*Testo di partenza:*
"""

Di seguito tutti gli interventi pubblicati sul sito, in ordine cronologico.
Non si può che cominciare con alcune citazioni tratte, evidentemente, dal libro che il giornalista-scrittore
Tiziano Terzani dedicò alla
Cambogia:
pag. 118 – anno 1975 "Fui il primo a poter raccontare di aver visto i
khmer rossi, di averli visti da vicino, anche se li avevo visti in una posizione in cui la paura mi aveva forse un po' deformato la loro visione. Ma ripeto, quel giorno, uscii dalla
Cambogia con grande sollievo, ma anche con un senso di... simpatia. Perché pensavo di nuovo che questa fine della guerra fosse una liberazione e fosse l’inizio di un nuovo periodo in quel paese".
pag. 322 - anno 1992 "L’uomo che mi siede accanto è un assassino, responsabile di centinaia di migliaia di morti (si parla di
Khieu Samphan, uno dei fondatori dei
khmer rossi, stretto collaboratore di
Pol Pot, intellettuale che ha razionalizzato il massacro di almeno un milione e mezzo di persone)... Fosse un tedesco, accusato degli stessi crimini durante la
Seconda Guerra mondiale, sarebbe ricercato in tutto il mondo e dovrebbe nascondersi. Ma lui è
Cambogiano, è ora protetto dalle
Nazioni Unite, viene chiamato "Eccellenza" e viaggia con una guardia del corpo..."

"""

*Consegna:*
Rispondi a queste domande sul testo sulla Cambogia:
1. A quale pagina si trova la citazione dell'anno 1975?
2. Oltre al sollievo, quale sentimento provava chi scrive uscendo dalla Cambogia quel giorno?
3. Secondo la citazione del 1992, chi protegge ora l'uomo seduto accanto?
Il materiale non serve per svolgere l'esercizio.

*Dati:*

"""

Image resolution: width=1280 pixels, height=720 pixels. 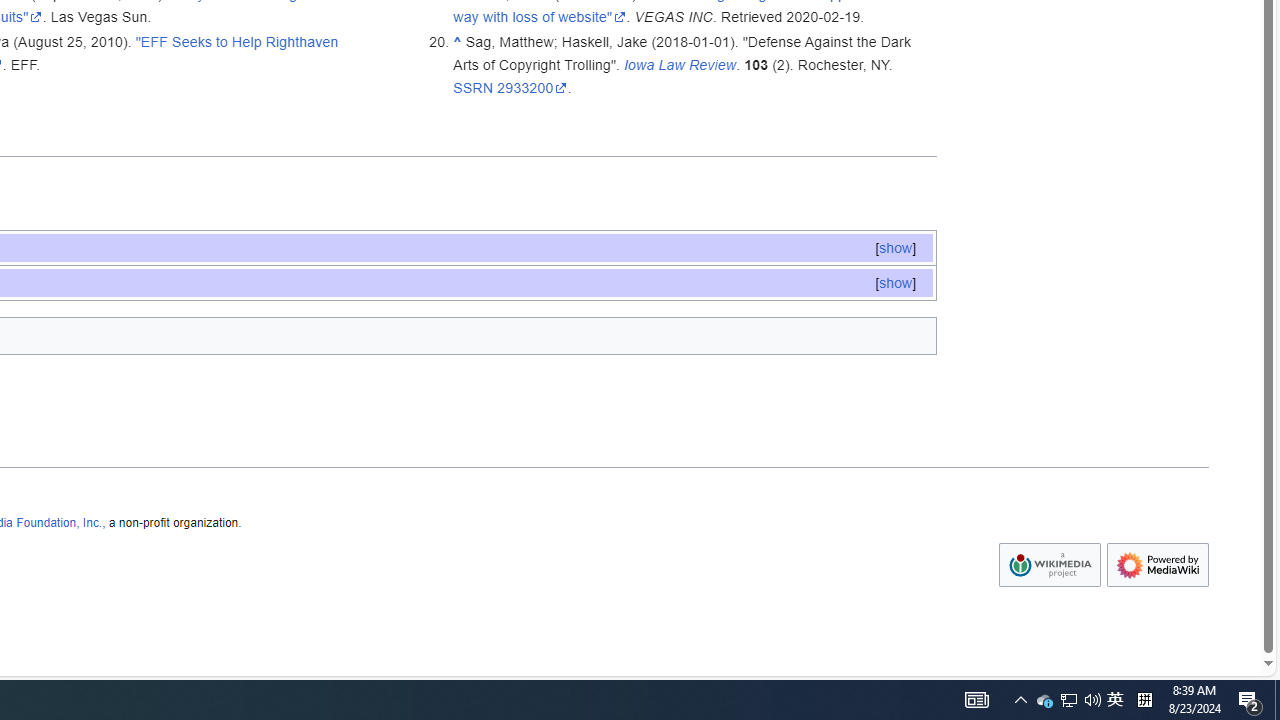 What do you see at coordinates (472, 86) in the screenshot?
I see `'SSRN'` at bounding box center [472, 86].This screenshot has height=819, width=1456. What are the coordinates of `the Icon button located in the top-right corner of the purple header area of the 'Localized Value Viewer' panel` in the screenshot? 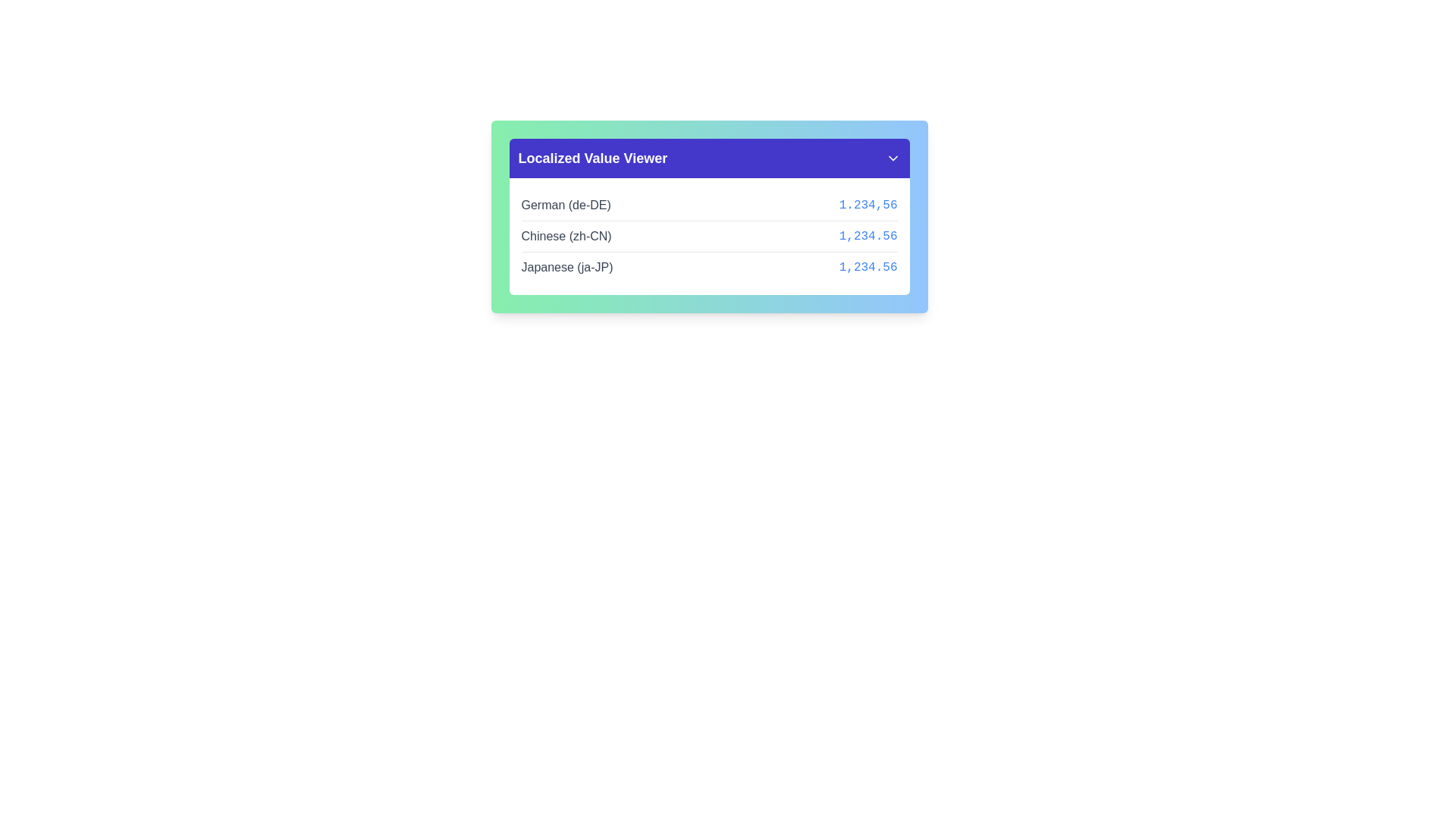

"""

*Risposta completa:*
1. Pagina 118.
2. Un senso di simpatia.
3. Le Nazioni Unite.